Heck, I even described the EFF as fascist on the radio last week.
Clearly, fascism has got conflated with populism, dictatorial tendencies, totalitarianism, suppression of freedom of speech and a bunch of other stuff to the point where it has no real meaning. Professor Richard Griffiths of the University of Wales, quoted in the excellent Wikipedia entry on the subject, says “fascism is the most misused, and overused word, of our times”.
But fascism is such an important concept in political debate that it’s time to reclaim an accurate identity for it. Not such an easy task given that as the renowned historian and biographer of Hitler, Ian Kershaw says, “trying to define ‘fascism’ is like trying to nail jelly to the wall”.
Let’s take the Wikipedia effort as a starting point: “Fascism is a form of far-right, authoritarian ultranationalism characterised by dictatorial power, forcible suppression of opposition, and strong regimentation of society and of the economy, which came to prominence in early 20th-century Europe.”
If we accept that definition literally, it clearly rules out almost anything contemporary and renders a vital notion arcane. So, we need to explore what is called — and apologies for the unavoidable jargon — neo-fascism. This means post-World War 2 variations on the theme.
But before we do that, it’s critical to go back to where it began. And that’s with a talented socialist journalist, Benito Mussolini, in Italy in 1919, who abandoned his left-wing roots and founded an amorphous right-wing movement and named it Fasces after an Italian word for a bundle of sticks which symbolised guilds. There’s a breathtaking new book on him, M — The Son of the Century by Antonio Scurati (4th Estate), which employs a variation of Hilary Mantel’s style of history — rich research and original documents meshed with superb interpretative fiction — to create an amazing portrait of the wannabe Caesar.
I could quote reams of it, but will start with this:
“Who are the fascists? What are they? Mussolini, their creator, considers it an idle question. Yes, of course… they are something new… something unheard of… an anti-party. They engage in anti-politics. But then the pursuit of identity must stop there. The important thing is to be something that allows them to avoid the encumbrances of consistency, the dead weight of principles. As for dogmas, and the consequent paralysis, Mussolini gladly leaves those to the socialists.”
And then add this:
“The fasci have no idea about the future, they don’t know where they’re headed.
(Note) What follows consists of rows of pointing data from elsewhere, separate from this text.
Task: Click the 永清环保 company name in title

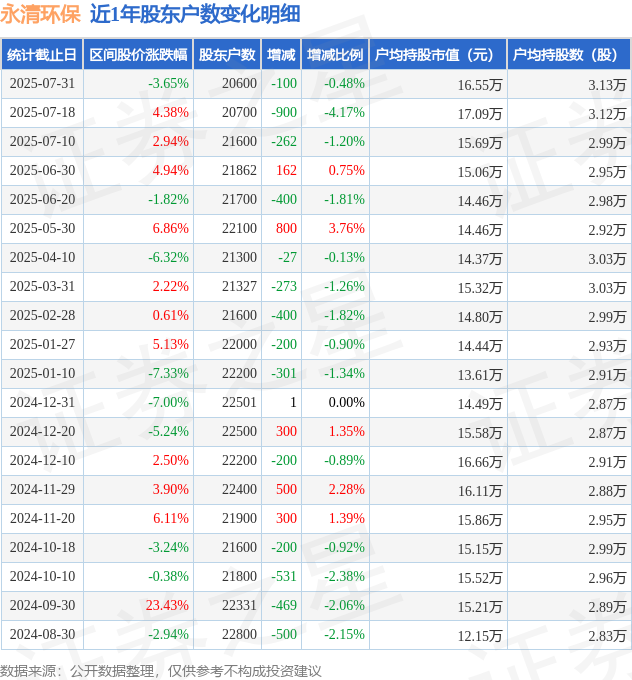Action: (40, 14)
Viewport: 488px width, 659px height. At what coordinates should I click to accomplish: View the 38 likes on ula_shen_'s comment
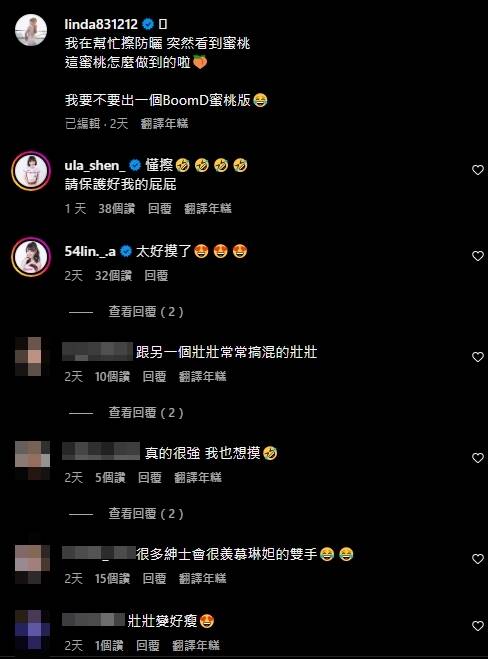click(x=116, y=208)
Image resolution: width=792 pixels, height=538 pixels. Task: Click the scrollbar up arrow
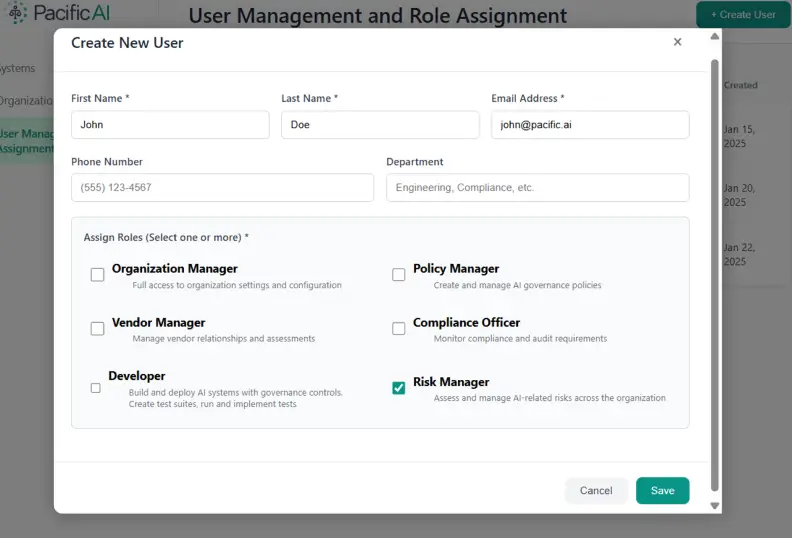click(714, 37)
But… this inadequacy will be their salvation, not their condemnation. The fascists don’t want to rewrite the book of reality, they just want their place in the world. And they will have it. It’s all about fomenting factional animosities, exacerbating grievances.”
And then this:
“Their real program is entirely contained in the word ‘combat’, Therefore they can and must afford themselves the luxury of being reactionary or revolutionary, depending on the circumstances. They promise nothing and will keep their promise.”
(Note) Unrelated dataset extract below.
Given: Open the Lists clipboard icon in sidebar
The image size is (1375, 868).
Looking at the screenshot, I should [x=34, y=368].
Mussolini’s remarkable template of violent anti-politics was emulated by Hitler in Germany and implemented with significant variations, but the Italian model remains the one to study.
Using Scurati’s book and a far less impressive one, How Fascism Works (Random House) by Yale philosophy professor Jason Stanley, and Wikipedia (let’s not deny it), it is possible to put together a relevant contemporary checklist for fascism:
- Fascist movements are based on loyalty to one individual. Beyond him (and it always seems to be a him) there is nothing;
- In the same vein, there is no real ideology nor party history nor structure to attach to. Their existence is a blank slate written entirely on the whim of The Leader. This distinguishes fascism from, say, communism;
- There is, however, a desire to control everything. True fascists are not believers in free enterprise;
- There is no consistency or principle or consequence. What is said or done has the sole purpose of creating a mythology and gaining traction in the moment with a vulnerable section of society;
- Violence (or the threat of it) is an essential tool to be deployed ruthlessly;
- Fascists use or, more accurately, skilfully abuse democracy and democratic institutions to gain power, but have no respect for either. They want unchecked authority and will undermine genuine democracy and any constitutional restraints once in power;
- They portray themselves as determinedly anti-elite. Stanley writes that fascists “undermine public discourse by attacking and devaluing education, expertise and language”;
- The constant theme is “us” v “them”. There must be a threat to be dealt with, violently if necessary. The existing state is often the enemy; and
- Freedom of speech is anathema to fascists.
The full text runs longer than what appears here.